* TASK: Please say whether each statement agrees with the leadership comms text below, answering yes or no and quoting the deciding words: (a) the RACI A role may be handed to the model; (b) Decisions/index.md includes review dates; (c) every hallway chat needs a decision note.

* TEXT SHOWN:
########################################

Voice for leadership comms
Extend voice-guide.md:
| Rule | Why |
|---|---|
| Name Accountable owner | No anonymous "the team decided" |
| Separate fact from recommendation | Advisory integrity |
| No invented quotes | Editorial standards |
| Start with why in external comms | Sinek inside-out |
Human sends sensitive email. Engine prepares.
Governance footer (Mode D)
- What shipped: Decision title + path
- Verified: Human A confirmed (yes/no)
- Memory:
Decisions/...+ Bridge - Next: Communication (who, when)
Applied AI thought leadership (five principles)
- Purpose is a file, not a vibe. Sinek's Why lives in
_Home.md, not in model weights. - Dissent before commit. Drucker's rule maps to advisory mode; one-option "decisions" are failures.
- Accountability never delegates to the model. RACI A is always human.
- Feedback is scheduled. Review dates on decisions, not "we'll see."
- Memory loop beats hero prompts. Layer 4 lessons update routing; do not re-prompt the same mistake weekly.
Beginner: one decision this week
- Write Why in three sentences in
_Home.md. - Run advisory session with three options.
- If committing, fill one
Decisions/note; name A. - One line in
Session Summaries.
Advanced: decision index
Decisions/index.md with review dates. Bootstrap surfaces decisions due in 14 days.
Limitations
- Not legal sign-off for regulated industries.
- Not every hallway chat needs a decision note.
- Sinek and Drucker do not mention LLMs; the mapping is structural, not endorsed.

########################################

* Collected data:
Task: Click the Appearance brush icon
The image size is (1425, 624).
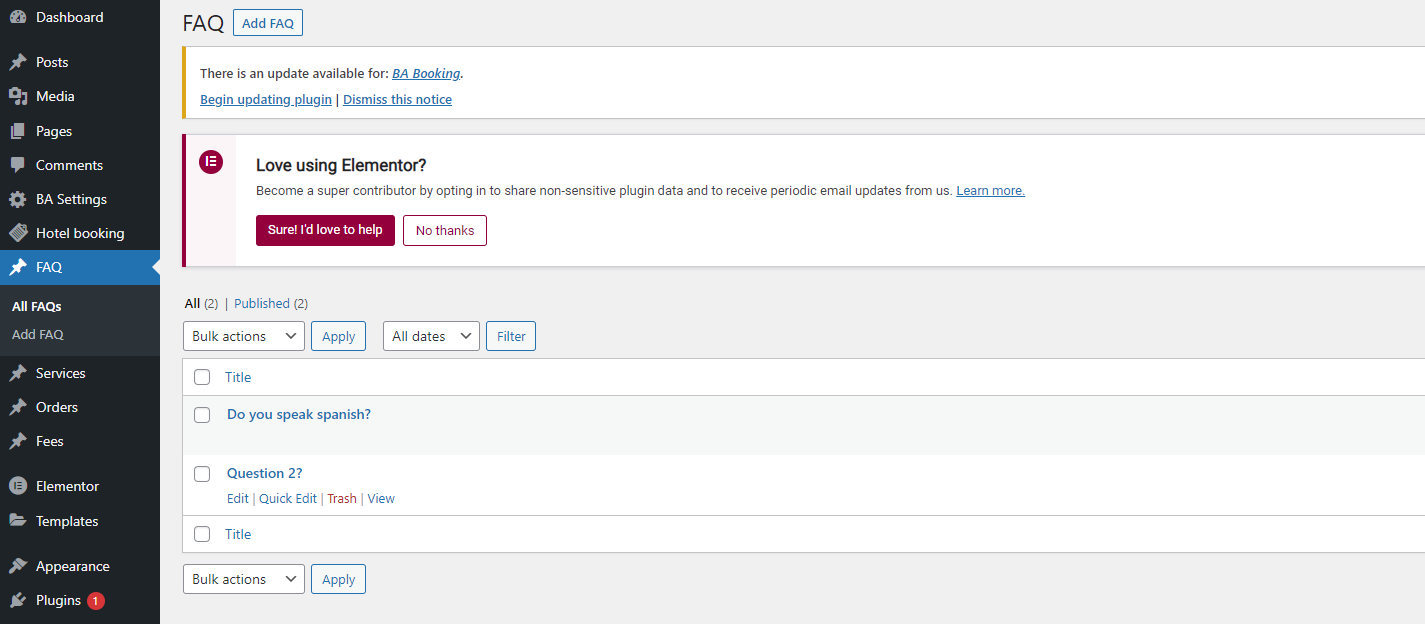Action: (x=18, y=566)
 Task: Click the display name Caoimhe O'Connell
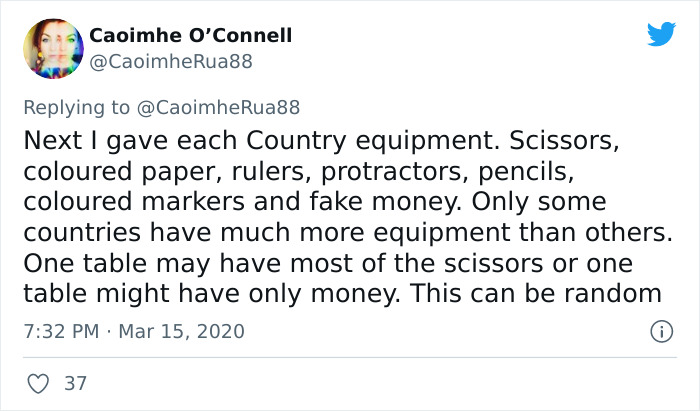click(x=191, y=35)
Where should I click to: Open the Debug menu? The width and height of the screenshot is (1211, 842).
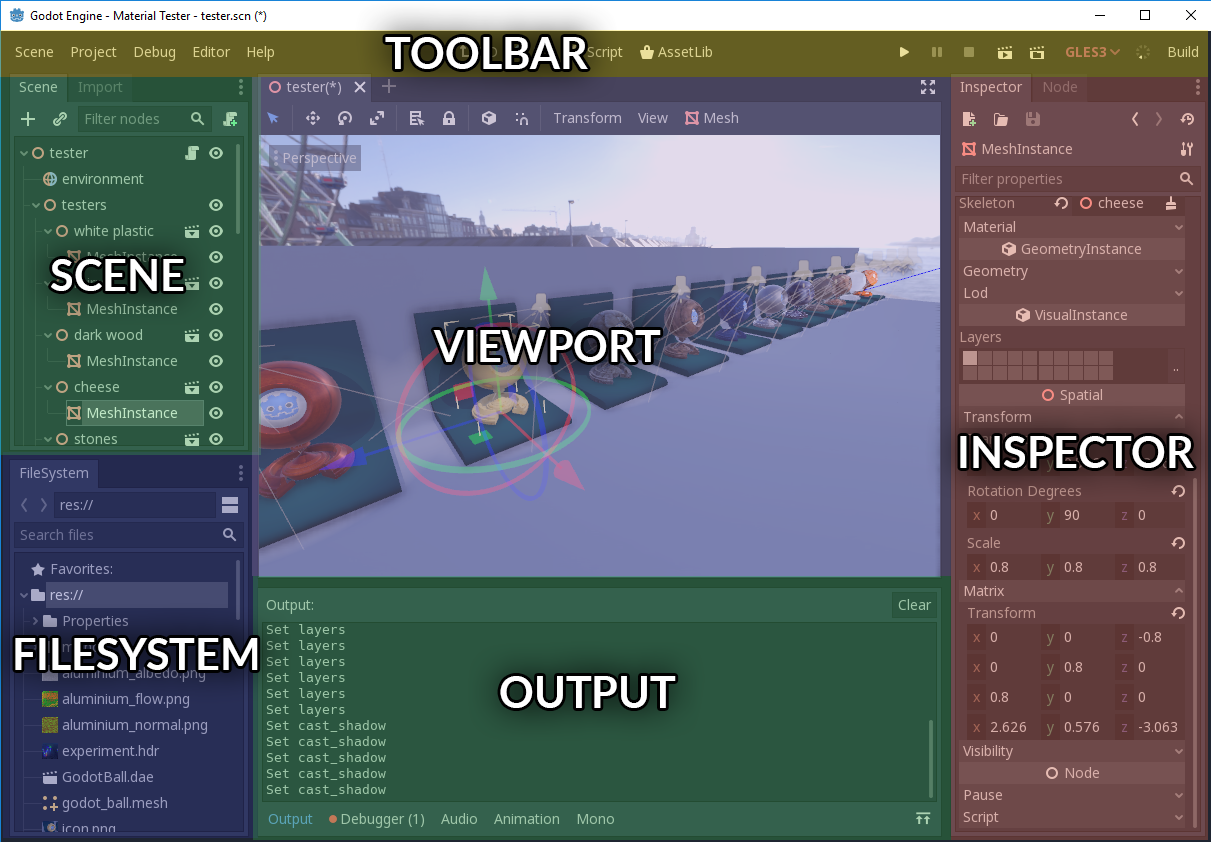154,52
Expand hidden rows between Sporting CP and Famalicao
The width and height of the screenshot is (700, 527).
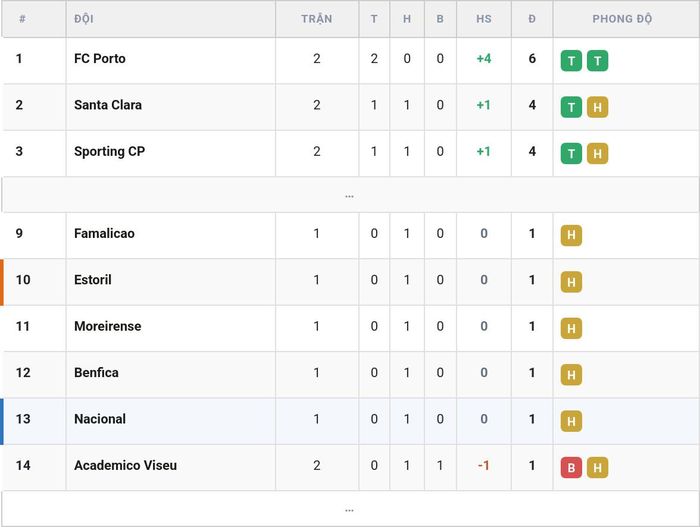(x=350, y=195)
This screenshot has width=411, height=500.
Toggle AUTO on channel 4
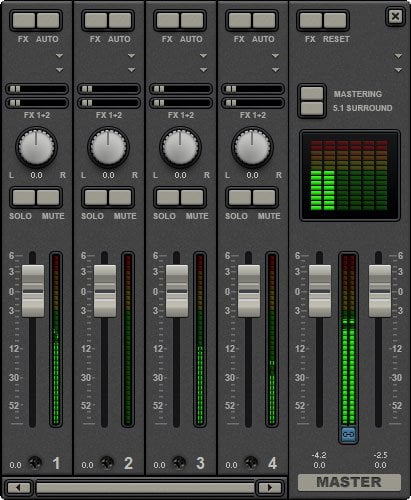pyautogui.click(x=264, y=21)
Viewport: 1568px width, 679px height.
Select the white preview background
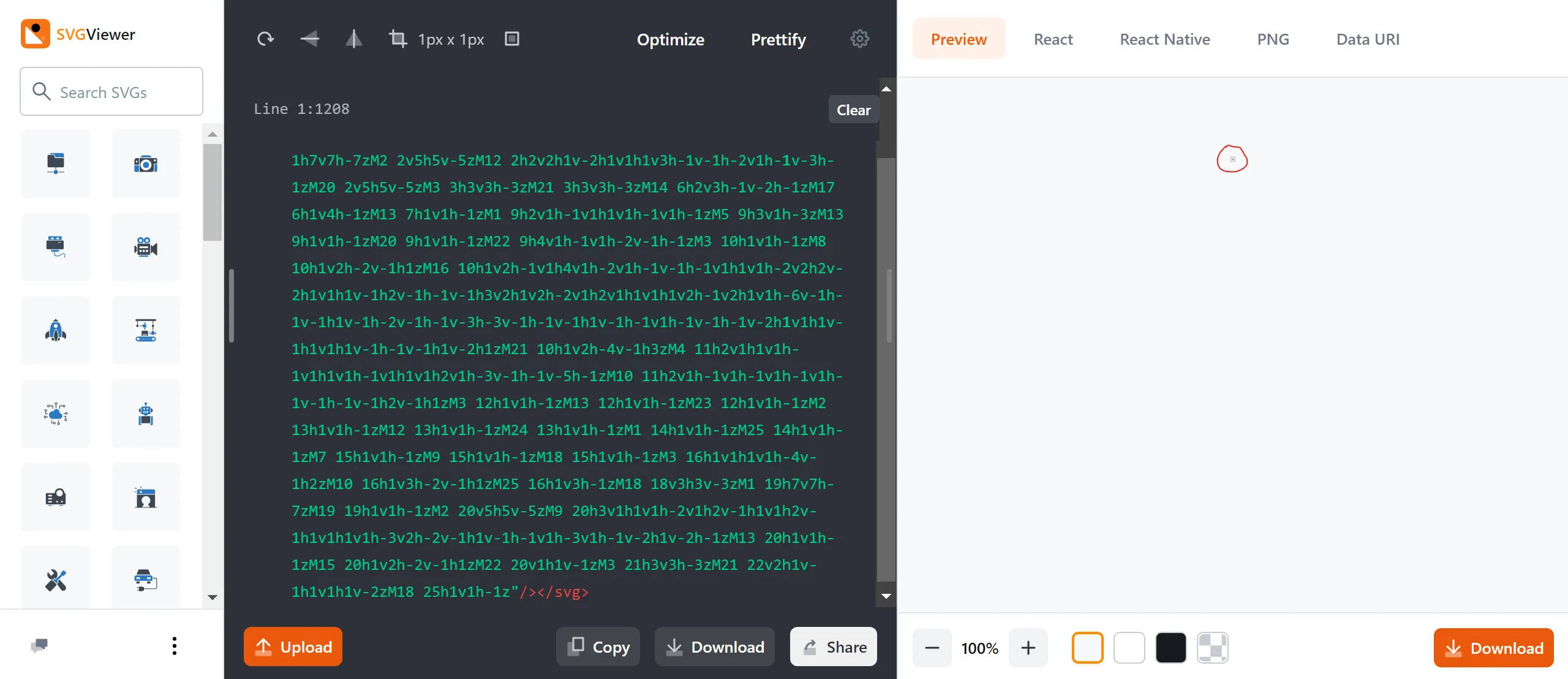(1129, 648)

########################################

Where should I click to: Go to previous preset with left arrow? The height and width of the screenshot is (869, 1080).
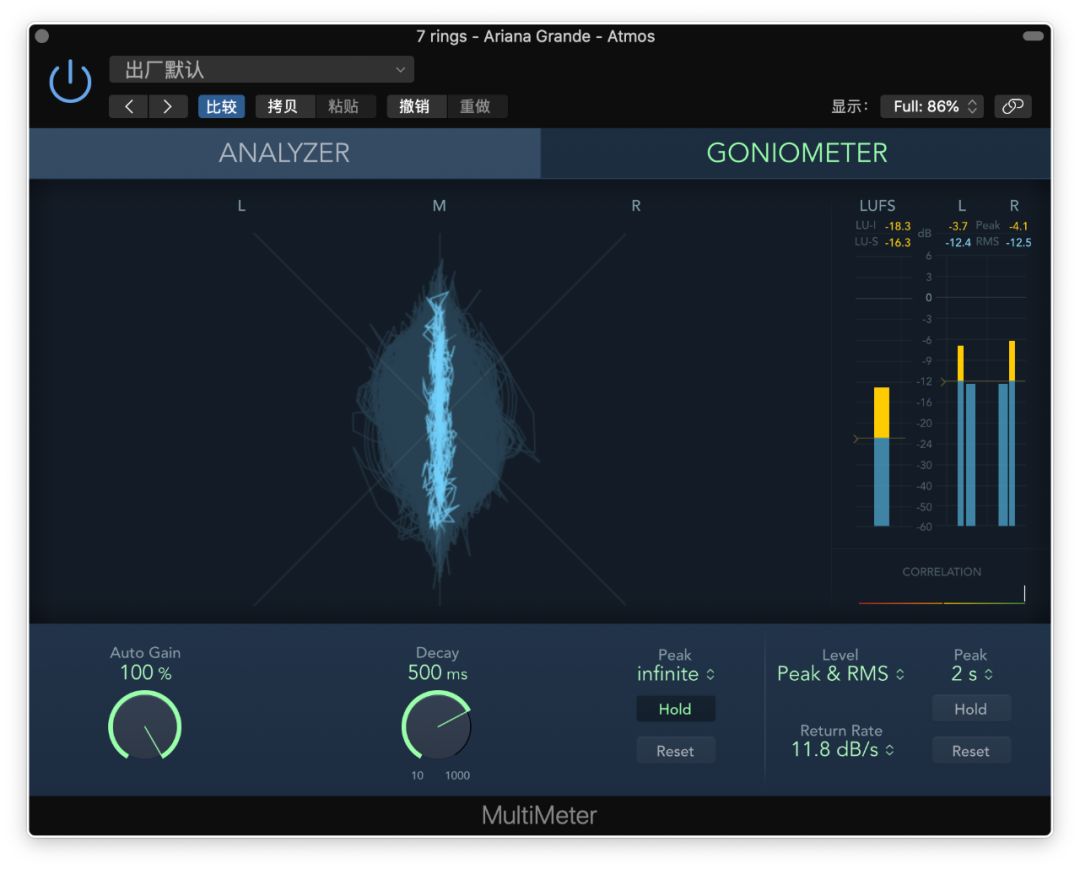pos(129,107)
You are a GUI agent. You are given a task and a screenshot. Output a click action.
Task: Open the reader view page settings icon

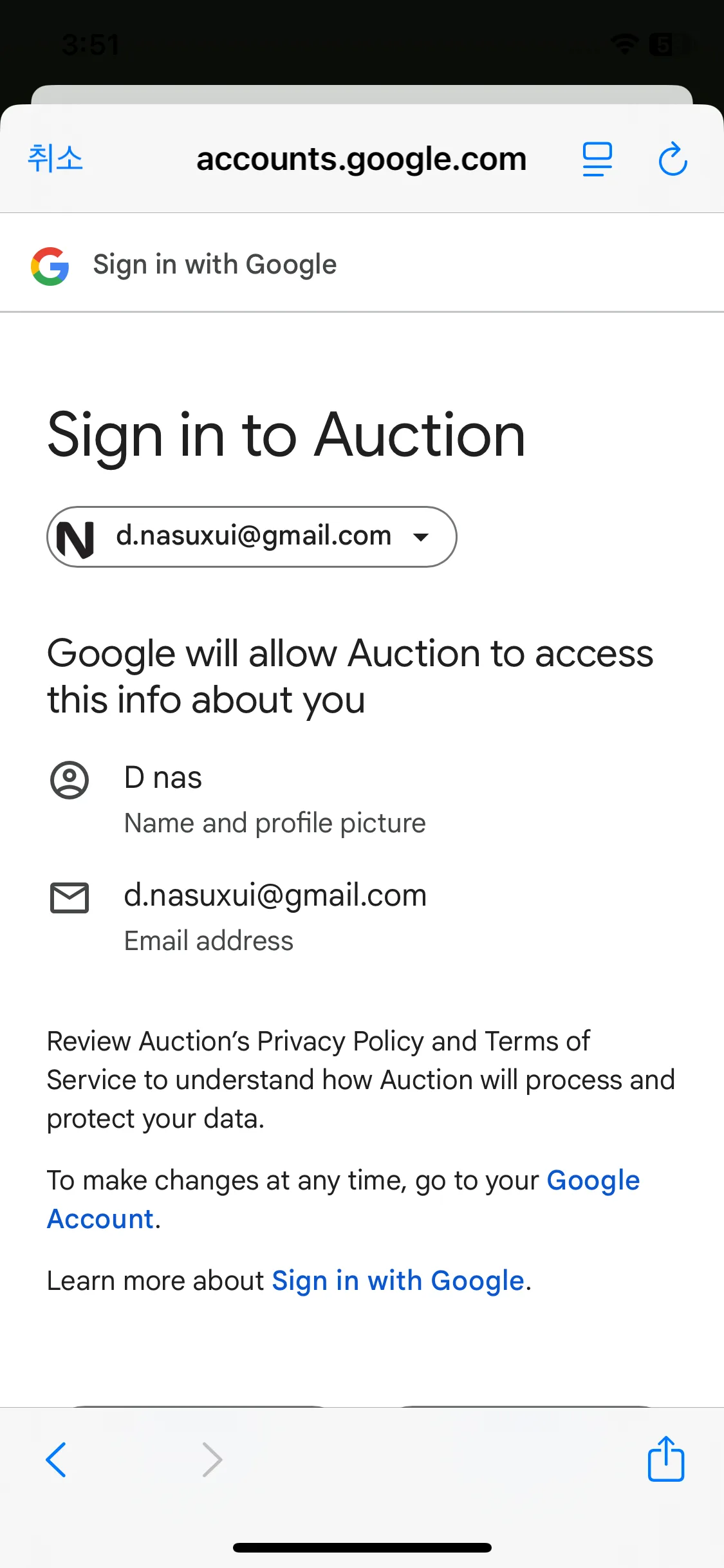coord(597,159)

########################################

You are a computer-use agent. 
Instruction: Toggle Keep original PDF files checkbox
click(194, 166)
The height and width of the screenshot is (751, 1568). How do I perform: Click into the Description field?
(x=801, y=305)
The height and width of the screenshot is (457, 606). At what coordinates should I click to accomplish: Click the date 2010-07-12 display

########################################

* REPLY TO THE EXERCISE:
(a) No: "RACI A is always human."
(b) Yes: "Decisions/index.md with review dates."
(c) No: "Not every hallway chat needs a decision note."